(Beginning of Extracted data)

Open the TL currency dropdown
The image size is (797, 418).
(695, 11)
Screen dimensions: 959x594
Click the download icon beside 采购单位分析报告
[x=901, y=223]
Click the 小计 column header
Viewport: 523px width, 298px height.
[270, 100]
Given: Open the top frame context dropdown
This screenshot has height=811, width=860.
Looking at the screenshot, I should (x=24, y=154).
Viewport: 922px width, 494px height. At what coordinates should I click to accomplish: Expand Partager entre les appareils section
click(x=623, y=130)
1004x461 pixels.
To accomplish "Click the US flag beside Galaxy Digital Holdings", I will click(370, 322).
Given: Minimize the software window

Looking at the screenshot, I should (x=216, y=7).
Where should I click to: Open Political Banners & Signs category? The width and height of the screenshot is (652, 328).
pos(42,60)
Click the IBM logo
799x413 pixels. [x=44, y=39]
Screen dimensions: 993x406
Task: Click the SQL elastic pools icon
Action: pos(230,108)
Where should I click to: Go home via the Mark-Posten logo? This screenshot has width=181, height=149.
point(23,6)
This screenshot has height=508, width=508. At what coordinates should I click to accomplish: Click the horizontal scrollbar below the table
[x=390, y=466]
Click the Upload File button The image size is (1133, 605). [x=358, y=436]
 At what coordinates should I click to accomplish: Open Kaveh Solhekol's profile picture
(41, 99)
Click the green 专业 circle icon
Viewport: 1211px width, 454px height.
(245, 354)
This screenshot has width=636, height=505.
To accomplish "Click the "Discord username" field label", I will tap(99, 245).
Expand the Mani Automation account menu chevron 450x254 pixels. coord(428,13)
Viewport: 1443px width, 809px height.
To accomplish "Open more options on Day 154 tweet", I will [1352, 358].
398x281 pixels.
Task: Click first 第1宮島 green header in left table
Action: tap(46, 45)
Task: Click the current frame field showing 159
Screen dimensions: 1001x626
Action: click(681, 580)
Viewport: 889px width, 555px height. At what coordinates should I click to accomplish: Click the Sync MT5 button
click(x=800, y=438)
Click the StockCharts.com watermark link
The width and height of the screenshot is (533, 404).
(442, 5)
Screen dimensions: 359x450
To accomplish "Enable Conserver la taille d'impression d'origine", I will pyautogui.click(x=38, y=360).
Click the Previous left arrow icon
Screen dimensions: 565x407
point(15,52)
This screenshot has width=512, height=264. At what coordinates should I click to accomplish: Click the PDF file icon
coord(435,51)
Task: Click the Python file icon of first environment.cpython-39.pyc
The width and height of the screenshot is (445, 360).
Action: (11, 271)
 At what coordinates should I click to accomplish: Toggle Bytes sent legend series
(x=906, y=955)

(End of Extracted data)

Task statement. Look through the entries and copy every line in which the string "dropdown" appears.

Answer below.
Open the TL currency dropdown
Given: Open the top frame context dropdown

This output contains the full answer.